-- start MATERIAL FOR THE TASK --

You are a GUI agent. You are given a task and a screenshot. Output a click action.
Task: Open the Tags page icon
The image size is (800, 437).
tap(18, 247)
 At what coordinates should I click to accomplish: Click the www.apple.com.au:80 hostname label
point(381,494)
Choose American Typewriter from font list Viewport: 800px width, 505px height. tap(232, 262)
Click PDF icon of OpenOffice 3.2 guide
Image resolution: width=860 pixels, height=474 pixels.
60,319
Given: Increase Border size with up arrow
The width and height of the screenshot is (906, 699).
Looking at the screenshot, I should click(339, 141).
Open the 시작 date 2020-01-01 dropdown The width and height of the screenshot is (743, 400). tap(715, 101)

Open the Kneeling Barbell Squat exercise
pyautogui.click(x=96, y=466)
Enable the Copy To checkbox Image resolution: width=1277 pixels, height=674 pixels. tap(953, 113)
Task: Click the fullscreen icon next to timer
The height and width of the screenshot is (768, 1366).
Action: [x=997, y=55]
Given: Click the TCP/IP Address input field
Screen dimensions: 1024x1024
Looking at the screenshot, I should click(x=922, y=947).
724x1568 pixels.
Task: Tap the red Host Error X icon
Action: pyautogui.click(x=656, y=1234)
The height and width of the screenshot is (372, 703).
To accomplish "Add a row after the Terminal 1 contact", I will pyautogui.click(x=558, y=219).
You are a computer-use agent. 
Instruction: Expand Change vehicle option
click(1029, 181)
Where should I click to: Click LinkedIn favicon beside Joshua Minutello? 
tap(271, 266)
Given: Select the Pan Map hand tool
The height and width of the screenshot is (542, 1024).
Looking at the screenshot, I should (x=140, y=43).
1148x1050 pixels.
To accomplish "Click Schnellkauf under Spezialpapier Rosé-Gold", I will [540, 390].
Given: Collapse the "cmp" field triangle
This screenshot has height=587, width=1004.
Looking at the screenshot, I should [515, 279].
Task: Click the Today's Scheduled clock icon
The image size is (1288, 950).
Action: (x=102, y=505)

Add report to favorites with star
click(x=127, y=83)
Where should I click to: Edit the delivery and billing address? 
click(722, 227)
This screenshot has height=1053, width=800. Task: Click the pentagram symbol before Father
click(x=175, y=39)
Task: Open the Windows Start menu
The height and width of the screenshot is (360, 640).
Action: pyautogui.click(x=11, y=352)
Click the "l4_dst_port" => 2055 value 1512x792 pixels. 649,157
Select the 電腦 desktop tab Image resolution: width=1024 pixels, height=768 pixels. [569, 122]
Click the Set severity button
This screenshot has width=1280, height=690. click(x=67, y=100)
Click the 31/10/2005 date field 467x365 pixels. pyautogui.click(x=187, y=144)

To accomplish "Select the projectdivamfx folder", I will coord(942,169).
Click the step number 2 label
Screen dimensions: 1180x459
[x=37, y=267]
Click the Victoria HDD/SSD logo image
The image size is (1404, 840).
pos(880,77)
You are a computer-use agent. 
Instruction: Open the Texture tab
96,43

-- end MATERIAL FOR THE TASK --

GOAL:
Lay out all of the items above as a numbered list, one line per entry, with blank lines omitted.

FINISHED TASK:
1. You are a GUI agent. You are given a task and a screenshot. Output a click action.
2. Task: Open the Tags page icon
3. The image size is (800, 437).
4. tap(18, 247)
5.  At what coordinates should I click to accomplish: Click the www.apple.com.au:80 hostname label
6. point(381,494)
7. Choose American Typewriter from font list Viewport: 800px width, 505px height. tap(232, 262)
8. Click PDF icon of OpenOffice 3.2 guide
9. Image resolution: width=860 pixels, height=474 pixels.
10. 60,319
11. Given: Increase Border size with up arrow
12. The width and height of the screenshot is (906, 699).
13. Looking at the screenshot, I should click(339, 141).
14. Open the 시작 date 2020-01-01 dropdown The width and height of the screenshot is (743, 400). tap(715, 101)
15. Open the Kneeling Barbell Squat exercise
16. pyautogui.click(x=96, y=466)
17. Enable the Copy To checkbox Image resolution: width=1277 pixels, height=674 pixels. tap(953, 113)
18. Task: Click the fullscreen icon next to timer
19. The height and width of the screenshot is (768, 1366).
20. Action: [x=997, y=55]
21. Given: Click the TCP/IP Address input field
22. Screen dimensions: 1024x1024
23. Looking at the screenshot, I should click(x=922, y=947).
24. 724x1568 pixels.
25. Task: Tap the red Host Error X icon
26. Action: pyautogui.click(x=656, y=1234)
27. The height and width of the screenshot is (372, 703).
28. To accomplish "Add a row after the Terminal 1 contact", I will pyautogui.click(x=558, y=219).
29. You are a computer-use agent. 
30. Instruction: Expand Change vehicle option
31. click(1029, 181)
32. Where should I click to: Click LinkedIn favicon beside Joshua Minutello? 
33. tap(271, 266)
34. Given: Select the Pan Map hand tool
35. The height and width of the screenshot is (542, 1024).
36. Looking at the screenshot, I should (x=140, y=43).
37. 1148x1050 pixels.
38. To accomplish "Click Schnellkauf under Spezialpapier Rosé-Gold", I will [540, 390].
39. Given: Collapse the "cmp" field triangle
40. This screenshot has height=587, width=1004.
41. Looking at the screenshot, I should [515, 279].
42. Task: Click the Today's Scheduled clock icon
43. The image size is (1288, 950).
44. Action: (x=102, y=505)
45. Add report to favorites with star
46. click(x=127, y=83)
47. Where should I click to: Edit the delivery and billing address? 
48. click(722, 227)
49. This screenshot has height=1053, width=800. Task: Click the pentagram symbol before Father
50. click(x=175, y=39)
51. Task: Open the Windows Start menu
52. The height and width of the screenshot is (360, 640).
53. Action: pyautogui.click(x=11, y=352)
54. Click the "l4_dst_port" => 2055 value 1512x792 pixels. 649,157
55. Select the 電腦 desktop tab Image resolution: width=1024 pixels, height=768 pixels. [569, 122]
56. Click the Set severity button
57. This screenshot has width=1280, height=690. click(x=67, y=100)
58. Click the 31/10/2005 date field 467x365 pixels. pyautogui.click(x=187, y=144)
59. To accomplish "Select the projectdivamfx folder", I will coord(942,169).
60. Click the step number 2 label
61. Screen dimensions: 1180x459
62. [x=37, y=267]
63. Click the Victoria HDD/SSD logo image
64. The image size is (1404, 840).
65. pos(880,77)
66. You are a computer-use agent. 
67. Instruction: Open the Texture tab
68. 96,43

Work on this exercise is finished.